The conclusion, backed up by six decades of data, mirrors Moore's law, the observation from Intel founder Gordon Moore that computer processing power doubles about every 18 months. But the power-consumption trend might have even greater relevance than Moore's law as battery-powered devices—phones, tablets, and sensors—proliferate.
"The idea is that at a fixed computing load, the amount of battery you need will fall by a factor of two every year and a half," says Jonathan Koomey, consulting professor of civil and environmental engineering at Stanford University and lead author of the study. More mobile computing and sensing applications become possible, Koomey says, as energy efficiency continues its steady improvement.
The research, conducted in collaboration with Intel and Microsoft, examined peak power consumption of electronic computing devices since the construction of the Electronic Numerical Integrator and Computer (ENIAC) in 1956. The first general purpose computer, the ENIAC was used to calculate artillery firing tables for the U.S. Army, and it could perform a few hundred calculations per second. It used vacuum tubes rather than transistors, took up 1,800 square feet, and consumed 150 kilowatts of power.
Even before the advent of discrete transistors, Koomey says, energy efficiency doubled every 18 months. "This is a fundamental characteristic of information technology that uses electrons for switching," he says. "It's not just a function of the components on a chip."
The sort of engineering considerations that go into improving computer performance—reducing component size, capacitance, and the communication time between them, among other things—also improves energy efficiency, Koomey says. The new research, coauthored by Stephen Berard of Microsoft, Marla Sanchez, at Carnegie Mellon University, and Henry Wong of Intel, was published in the July-September issue of IEEE Annals of the History of Computing.

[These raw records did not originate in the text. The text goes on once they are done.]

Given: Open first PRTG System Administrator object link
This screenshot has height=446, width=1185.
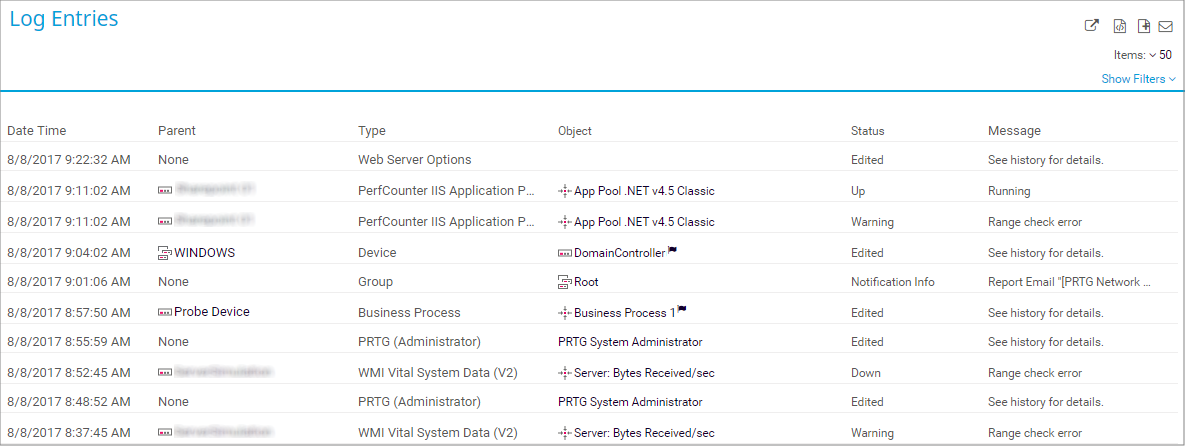Looking at the screenshot, I should pos(630,342).
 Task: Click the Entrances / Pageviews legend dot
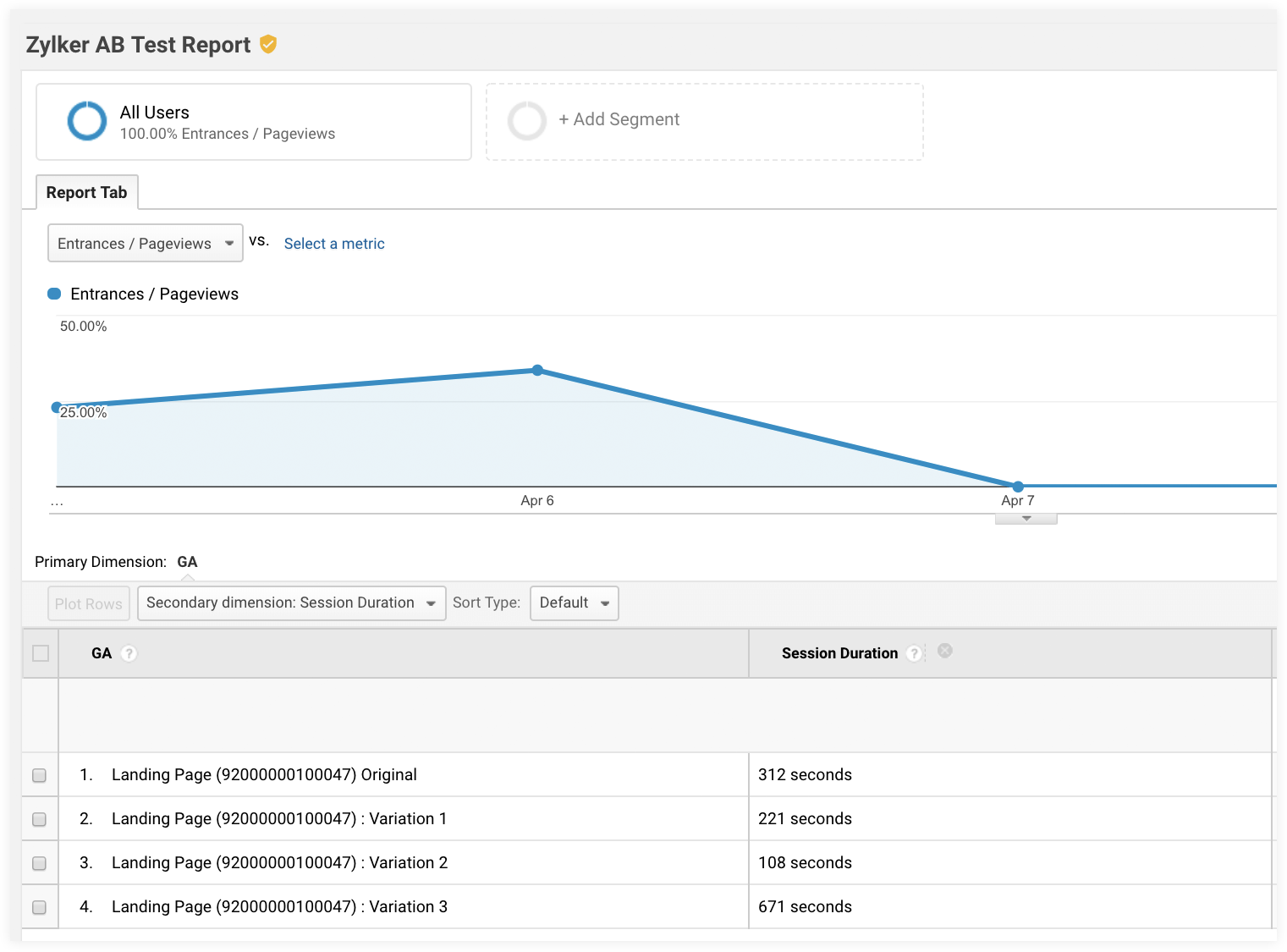tap(54, 294)
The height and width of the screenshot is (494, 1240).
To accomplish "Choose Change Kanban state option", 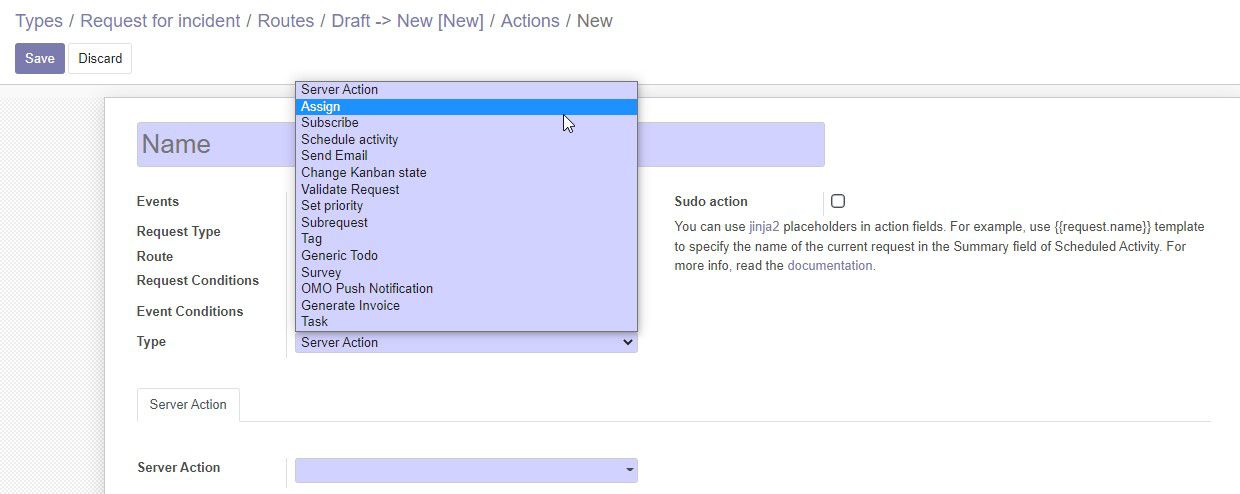I will 466,172.
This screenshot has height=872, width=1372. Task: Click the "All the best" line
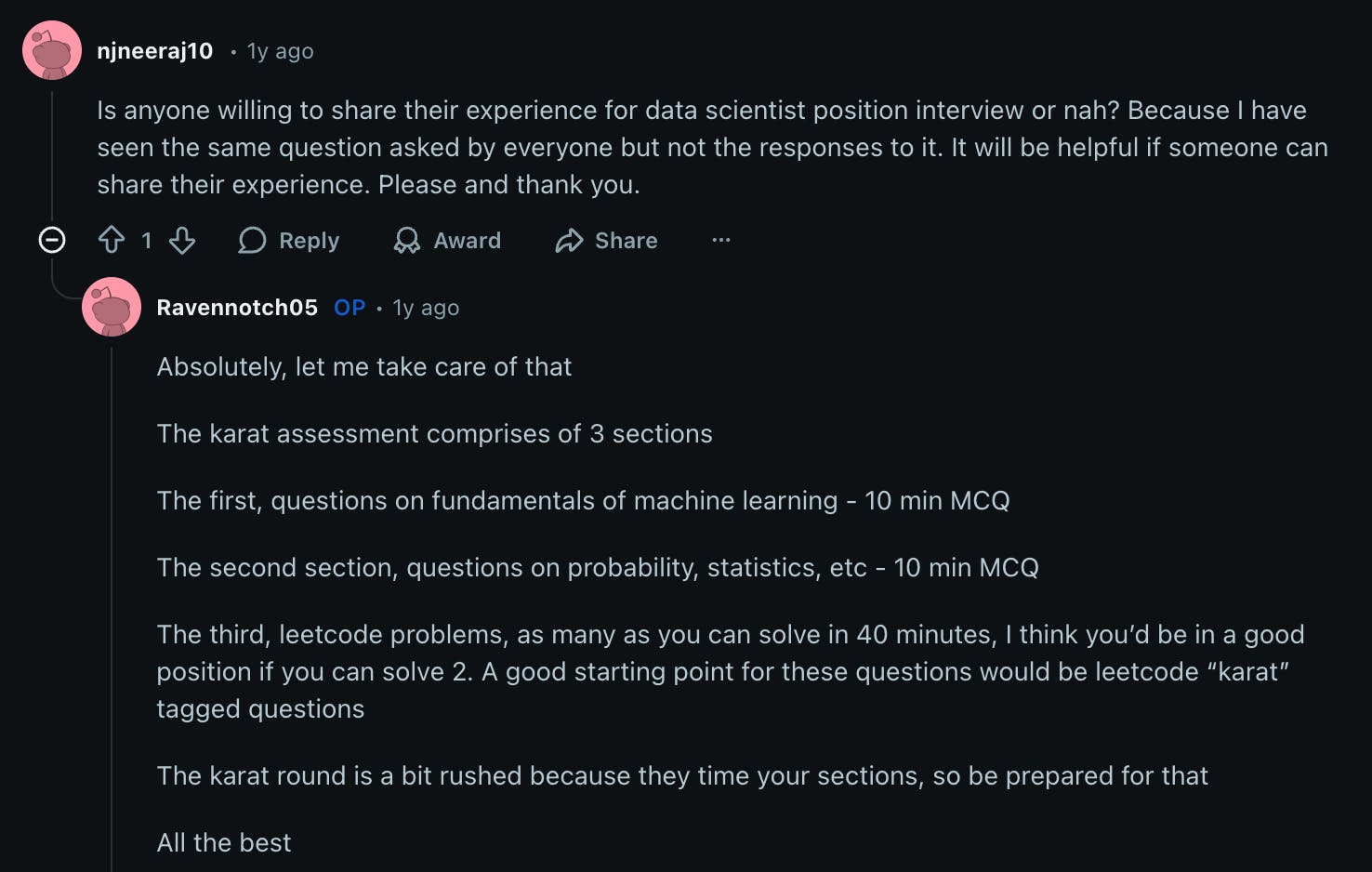coord(224,843)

In July, Koomey released a report that showed, among other findings, that the electricity used in data centers worldwide increased by about 56 percent from 2005 to 2010—a much lower rate than the doubling that was observed from 2000 to 2005.

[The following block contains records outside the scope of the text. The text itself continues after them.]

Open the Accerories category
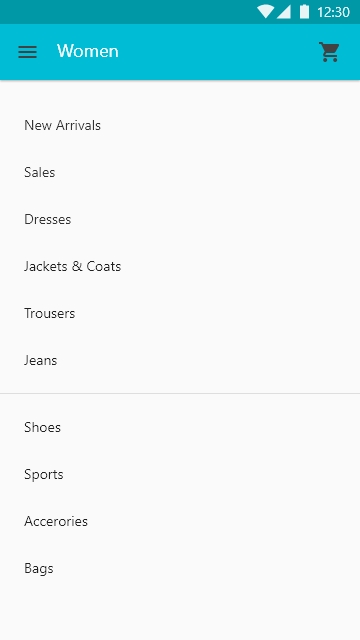Image resolution: width=360 pixels, height=640 pixels. point(180,521)
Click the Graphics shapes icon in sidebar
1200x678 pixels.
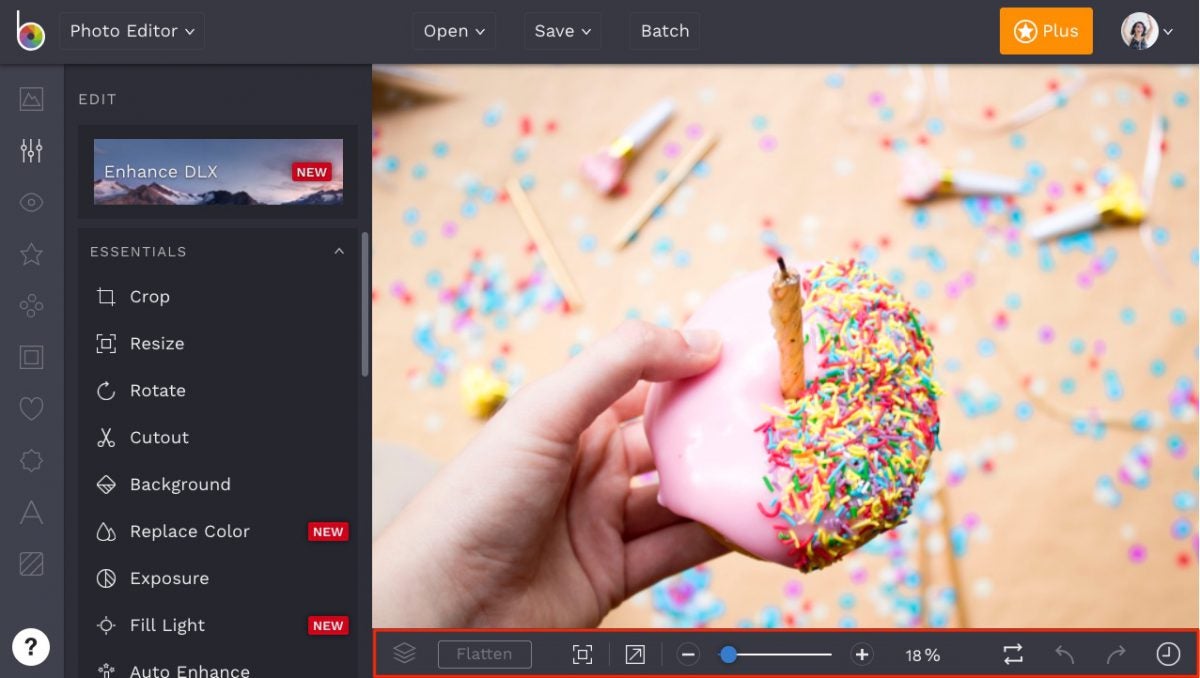[x=30, y=306]
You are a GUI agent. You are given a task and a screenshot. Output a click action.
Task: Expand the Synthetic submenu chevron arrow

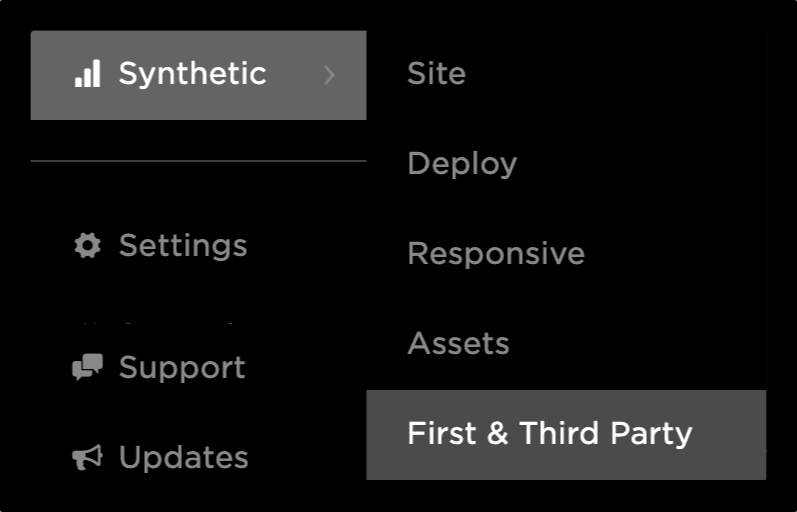pyautogui.click(x=330, y=74)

While better energy efficiency played a part in this change, the total electricity used in data centers was less than the forecast for 2010 in part because fewer new servers were installed than expected due to technologies such as virtualization, which allowed existing systems to run more programs simultaneously. Koomey notes that data center computers rarely run at peak power. Most computers are, in fact, "terribly underutilized," he says.

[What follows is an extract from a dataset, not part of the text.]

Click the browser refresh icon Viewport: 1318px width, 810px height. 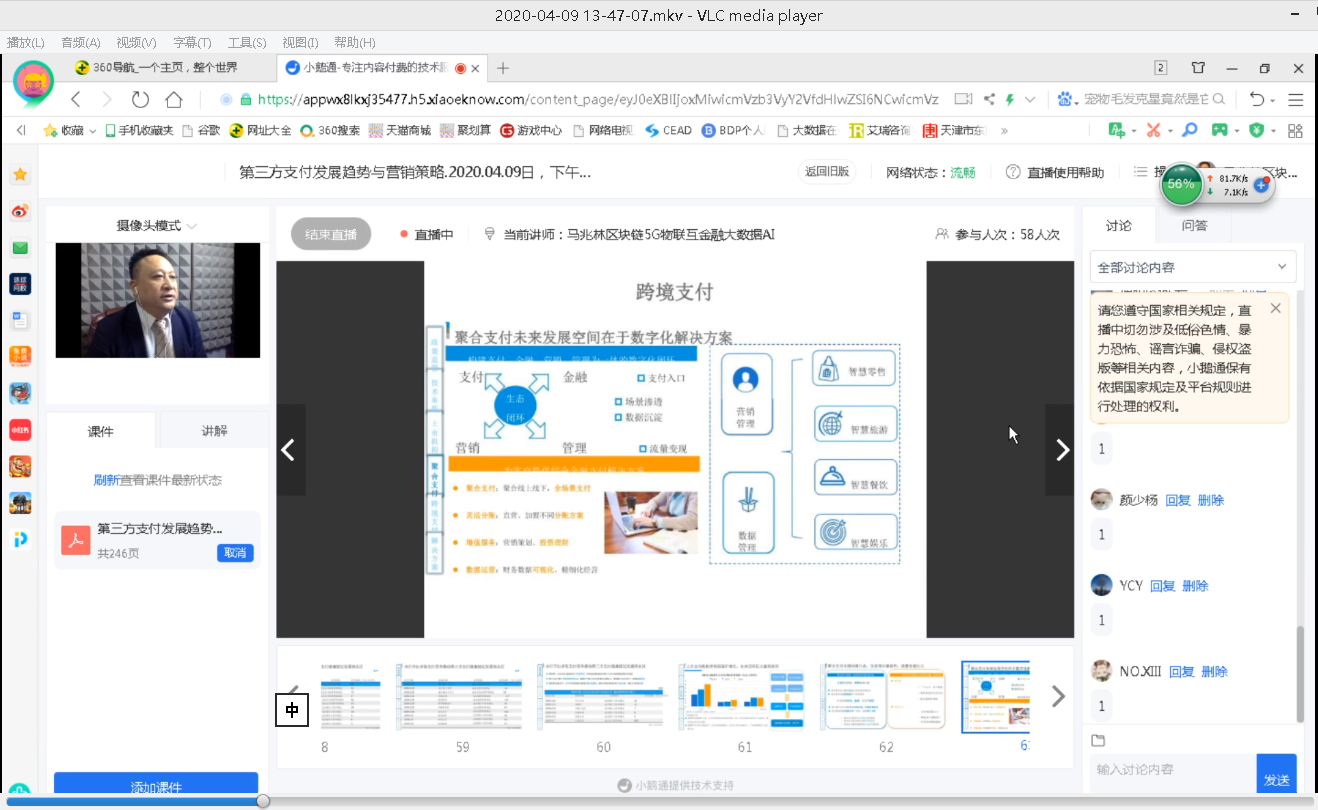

The information technology world has gradually been shifting its focus from computing capabilities to better energy efficiency, especially as people become more accustomed to using smart phones, laptops, tablets, and other battery-powered devices.
Since the Intel Core microarchitecture was introduced in 2006, the company has experienced "a sea change in terms of focus on power consumption," says Lorie Wigle, general manager of the eco-technology program at Intel. "Historically, we have focused on performance and battery life, and increasingly, we're seeing those two things come together," she says.
"Everyone's familiar with Moore's law and the remarkable improvements in the power of computers, and that's obviously important," says Erik Brynjolfsson, professor of the Sloan School of Management at MIT. But people are paying more attention to the battery life of their electronics as well as how fast they can run. "I think that's more and more the dimension that matters to consumers," Brynjolfsson says. "And in a sense, 'Koomey's law,' this trend of power consumption, is beginning to eclipse Moore's law for what matters to consumers in a lot of applications."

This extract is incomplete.